4. For me, the most profound aspect of the shift that’s taking place in London is around responsibility, and how that is located between the state and the invididual. I have written about this at greater length elsewhere, but put briefly, my argument is that in the post-war period, while state responsibility for transport policy grew substantially, cycling became invisible within this. Cycling was simply not seen as the domain of the state (as with motorway building or public transport policy), but rather located within the private sphere, seen increasingly as a leisure and/or childhood activity. In 1992, the British Medical Association published the groundbreaking ‘Cycling: Towards Health and Safety’, which inaugurated a new era where cycling for transport was seen as something that should be promoted. However, it remained conceptualised as an individual lifestyle choice, albeit now as ‘healthy transport’ or ‘sustainable transport’. It wasn’t seen as a major strategic investment programme within national transport policy-making. Hence, the ‘risk’ associated with cycling remained individualised, with ongoing pressure on cyclists to ‘protect themselves’ through looking like a cross between Darth Vader and a Christmas Tree.

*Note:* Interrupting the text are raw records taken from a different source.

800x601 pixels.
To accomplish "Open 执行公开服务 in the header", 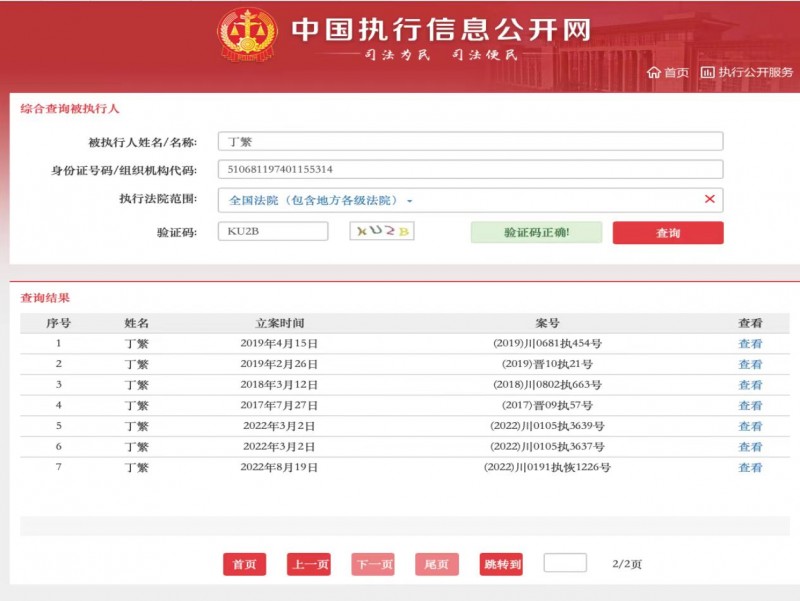I will (747, 72).
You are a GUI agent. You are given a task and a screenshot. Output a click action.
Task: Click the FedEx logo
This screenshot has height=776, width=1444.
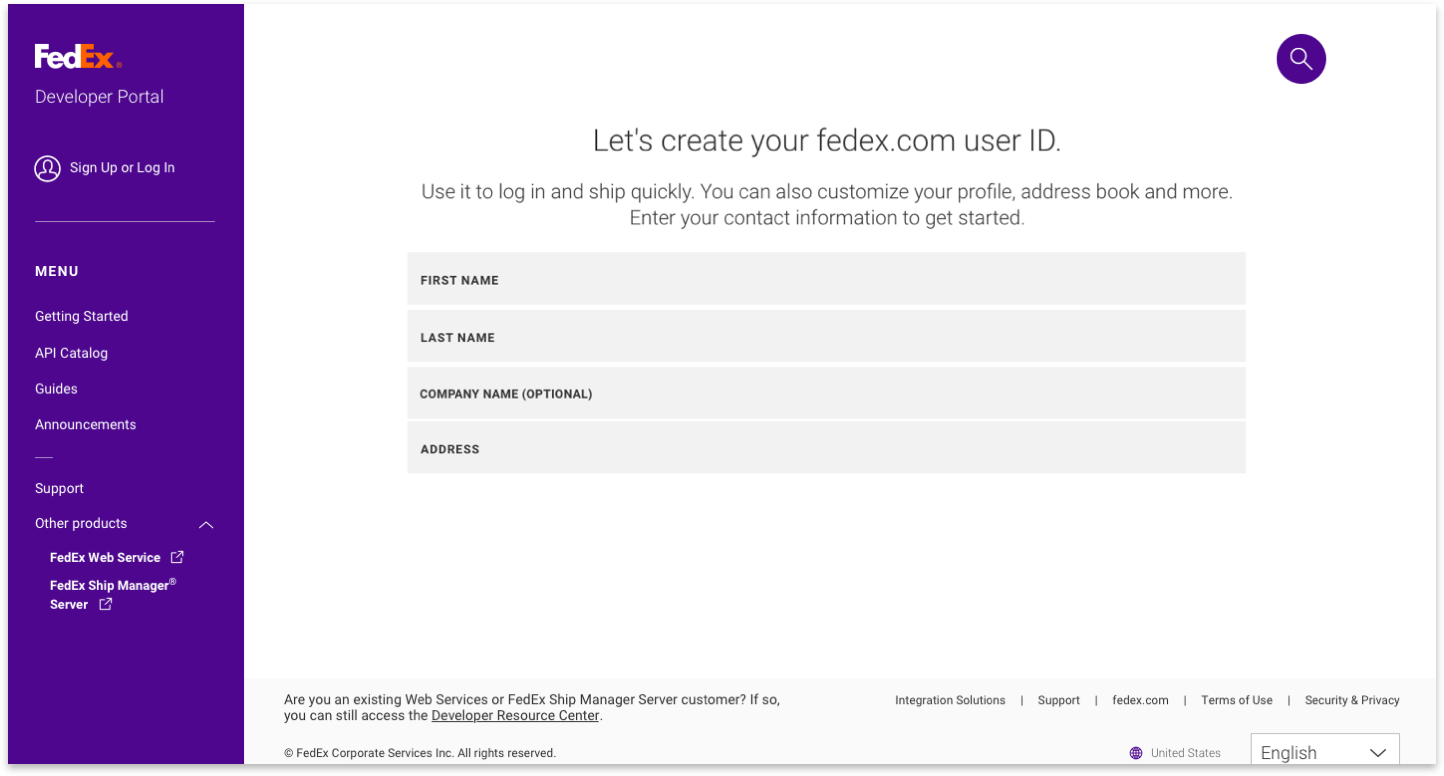tap(78, 57)
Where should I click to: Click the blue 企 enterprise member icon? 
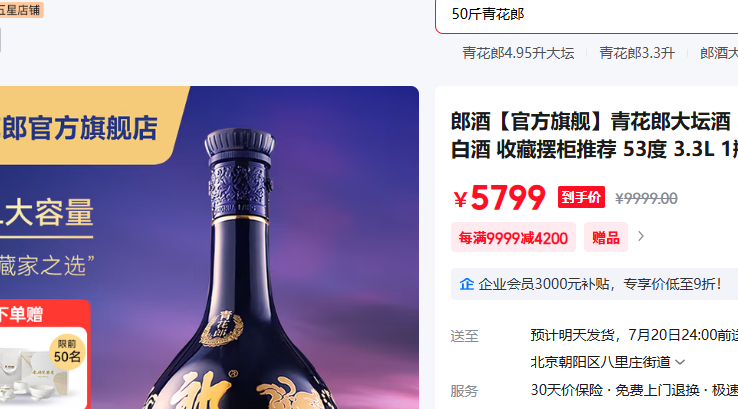pyautogui.click(x=466, y=284)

5. What we’re seeing now in London is a growing recognition that cycling (and cycling safety) are fundamentally the responsibility of the state, not something for which individuals bear primary responsibility. This opens a lot of doors. We can start thinking seriously about a cycling system or service (as we do the Tube system and the bus service) and evaluating it. Who can access it? Who can’t? What level of service do we need? What proportion of children in each borough are able to access protected or extremely quiet (yet still adequately direct and socially safe) routes to school? We don’t have all the tools for this at the moment, as I argued in my earlier blogposts on cycling and transport modelling. One thing I’d personally like to see in London is a cohort study containing a range of people who are interested in trying cycling (i.e. the ‘Interested but Concerned’ in Roger Geller’s classification of potential cyclists). Participants could be, for example, recruited at the RideLondon festival (which will no doubt attract families keen to cycle on roads temporarily shut to motor traffic) and the study could track them over time, seeing if they try cycling, what they think about cycling conditions, why they stop and what makes them take it up again. I’d also like to see more of the existing data about cycling in London made available so that academics and advocates can chew over it, debate the details of the trends, and argue over what can be done.

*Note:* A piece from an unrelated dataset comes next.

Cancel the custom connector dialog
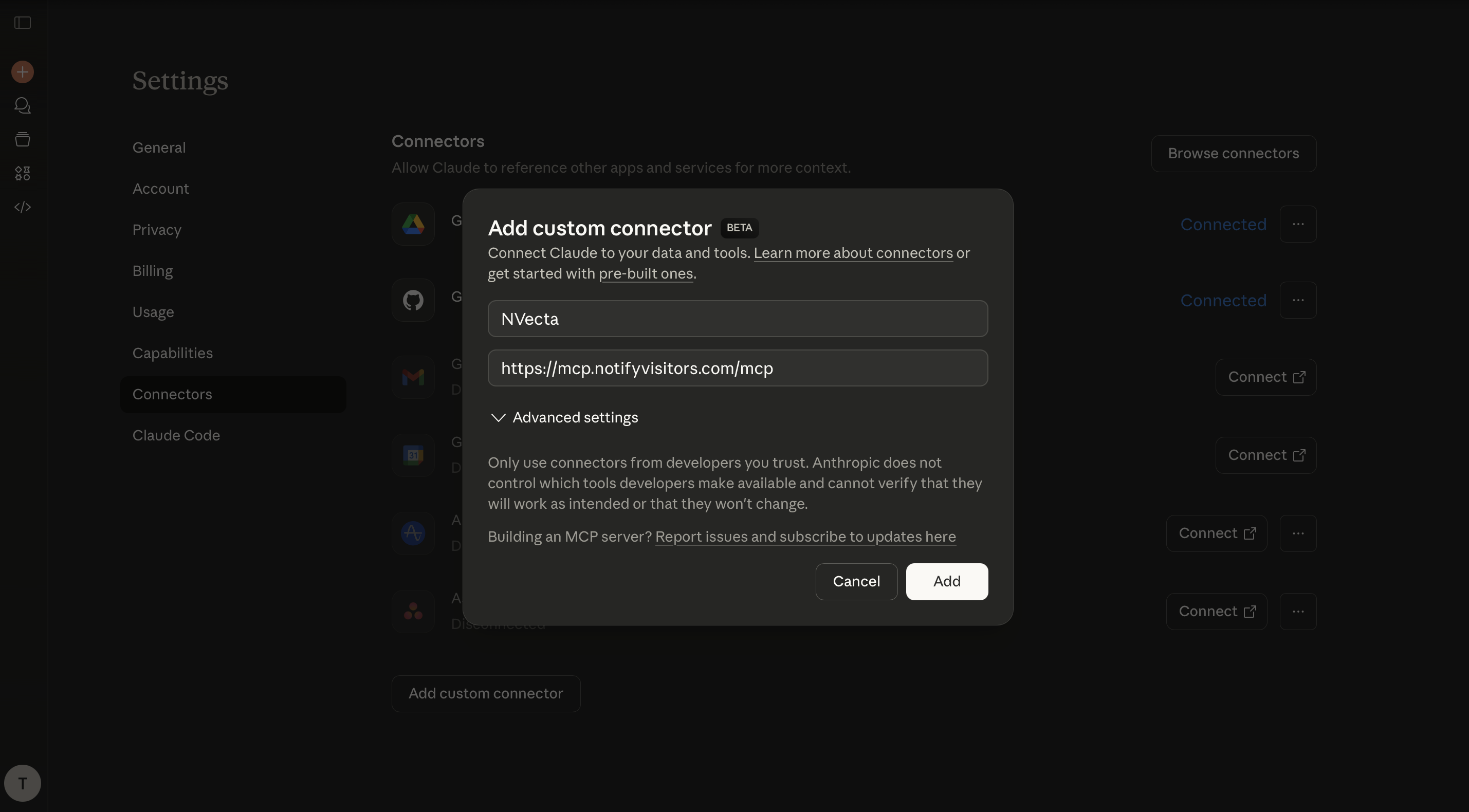 [x=856, y=581]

6. What about the rest of the country? What difference will change in London make? I was chatting to a colleague who lives outside London yesterday, and I expressed my worry that even if London succeeds in its cycling revolution, it might be seen by those outside London as part of what makes London weird (like our generally very good public transport, and our strange tendency to get rid of our cars). (In the Cycling Cultures project, it struck me as amazing how quickly places can gain (and lose) reputations for having long-standing cycling cultures, which other places can never hope to emulate!) My colleague disagreed with my pessimism. He said that given London’s reputation as being a scary place to cycle (something I can personally corroborate: I’ve been told many times ‘You must be brave to cycle in London’, sometimes by people who regularly ride on rural roads with 60mph speed limits), if London cracks it, advocates in the rest of the country will be able to say ‘Look, even London can do it’.